“Hold fast to dreams, for if dreams die, life is a broken-winged bird that cannot fly.” -Langston Hughes
I remember that humid day in late July. As I frantically sorted everything I owned in my micro-sized Astoria bedroom, I gathered boxes, made piles of things to sort and purge on the street, took a sip of vodka and wiped the sweat from my forehead. Moving was a daunting task. I felt disgusting – from both the summer heat and the way I was living my life. It was the summer of 2016 on 34th Street and Broadway, and despite being steps from the subway, nightlife, friends and entertainment, my existence was miserable.
2016 was an interesting year to say the least. It began on a very positive note – high hopes for my freelance fashion marketing business, potential partnerships in place, optimistic about love and beginning to live a life focused on mindfulness. Life is funny sometimes; right when you think you have it under control, it all comes crashing down.
Sometimes I wonder, “how did it all go so wrong?” With each setback or failure I began to self-destruct, only to pick myself back up again and repeat the cycle relentlessly. My career, my relationships and my values were not the same as they were when I moved to Gotham in 2014, and I realized the universe may have been telling me something all along. It took me just over two years to realize everything I thought I had wanted and wished for may not be what I wanted after all. After several failures, the final straw was finding out I had to find a new place to live and a new job within the same week. I was back to the drawing board, and my head – and heart – couldn’t take it any more. I loved the old dreams more than I was loving and caring for myself.
That July day was the last I saw of New York… until Friday.
It took me seven months to return to the city that held so many of my dreams. While I may have cursed New York when I left, I look back and realize it wasn’t New York’s fault at all. My perspective on life changed during my time in New York City, and today I hold the experiences (both good and bad) near and dear to my heart. Returning to New York was like getting a warm hug from an old friend – familiar sights and streets, the same bodega cats and subway performers, memories of old haunts and even the not-so-pleasant smells of the city made me smile.
Words could never express how grateful I am to have experienced such a full two years of ups, downs, laughter and heartbreak. Sometimes I joke that I got my Master’s Degree in NYC – it was two very expensive and educational years, indeed. Each experience taught me how to be a better person, friend and not to take life so seriously. Some other important lessons were…
Focus on hard work, not just walk on a dream.
Dreams are great – never let them go. Just watch out for yourself and be realistic.
Honor and value myself as much as those I love.
Why did I put so much energy into someone else while I was struggling?
Look inside for happiness, not outside.
People, places and things are a temporary fix – you must find happiness within yourself.

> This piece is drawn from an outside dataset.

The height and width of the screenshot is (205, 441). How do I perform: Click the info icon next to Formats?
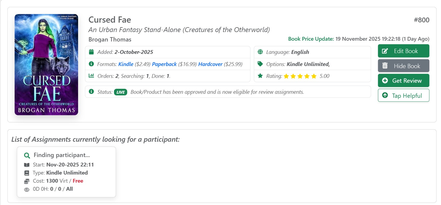[x=91, y=64]
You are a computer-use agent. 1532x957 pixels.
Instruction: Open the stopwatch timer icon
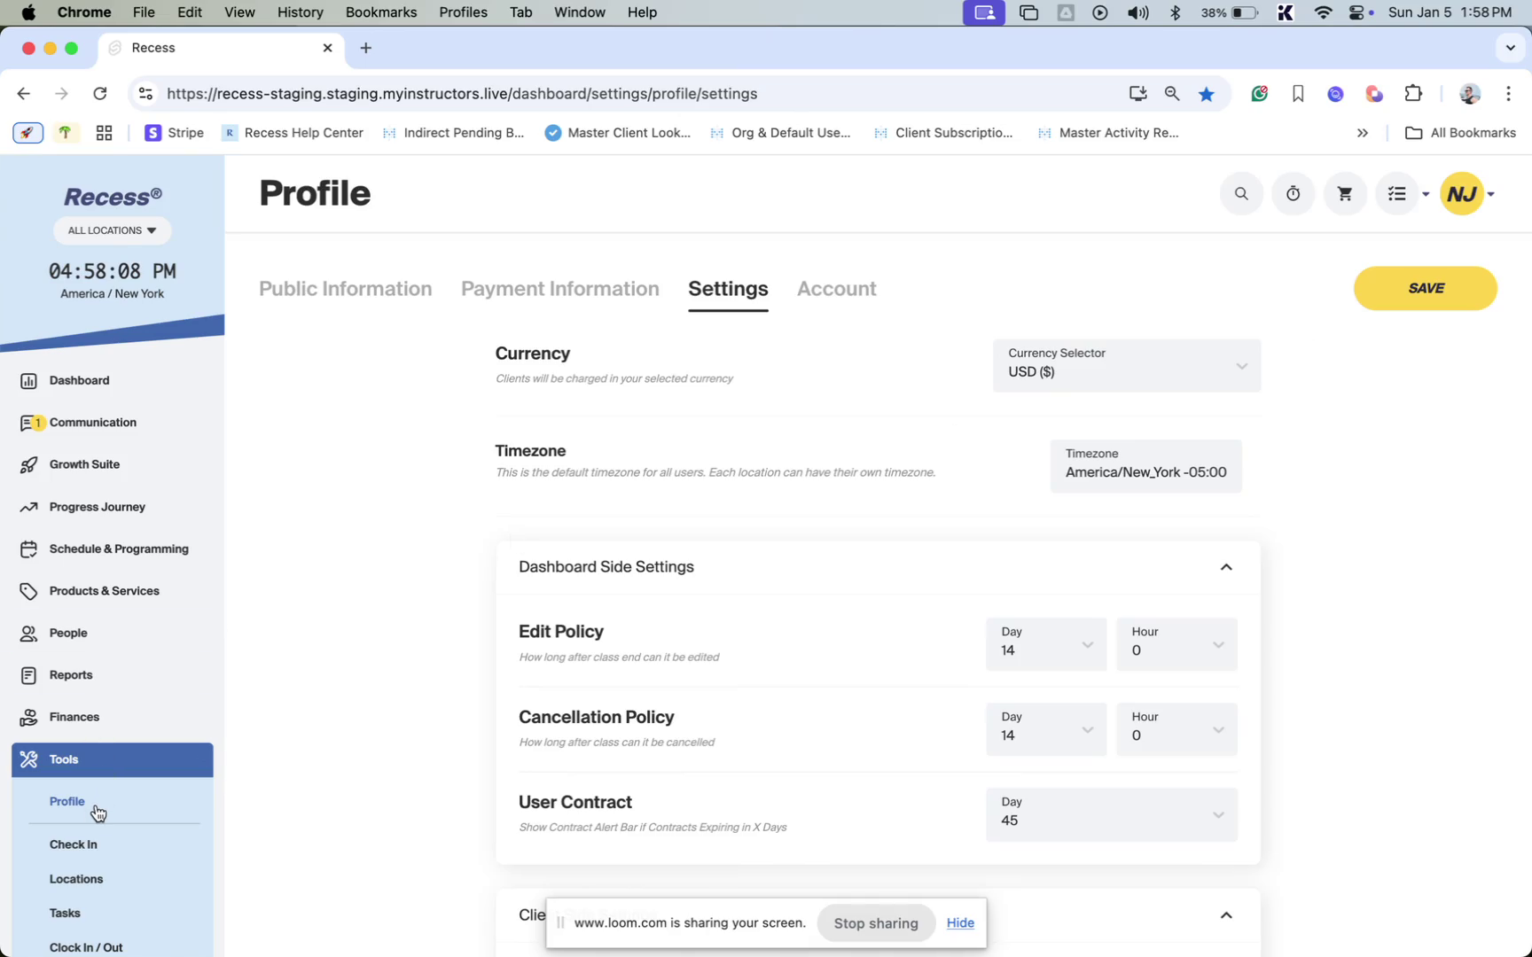[1293, 194]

If things don’t go according to plan, it’s okay to change your mind.
I did it, and you can to.
Once you can accept the past and heal from your mistakes, you’re ready to move forward.
Just like Gabby Bernstein shared in her New Year’s Webinar, you can’t fully move on and make positive changes if you haven’t healed from the past. Facing the city and people in my life was an extremely positive way for me to end the first month of the year, so now I am feeling especially strong and ready to accept the love and success that 2017 will bring me.
My trip was closure on the life that I left last July, and I was able to say goodbye once again in a very different tone – with a joyful “see you later!” After realizing that my mistakes do not define me, I was able to accept myself and my past – and I will accept (and know I deserve) the wonderful things that come my way. Today I am ready to spread my wings and fly toward my new goals – this time, with a brand new box of tools from the city that never sleeps.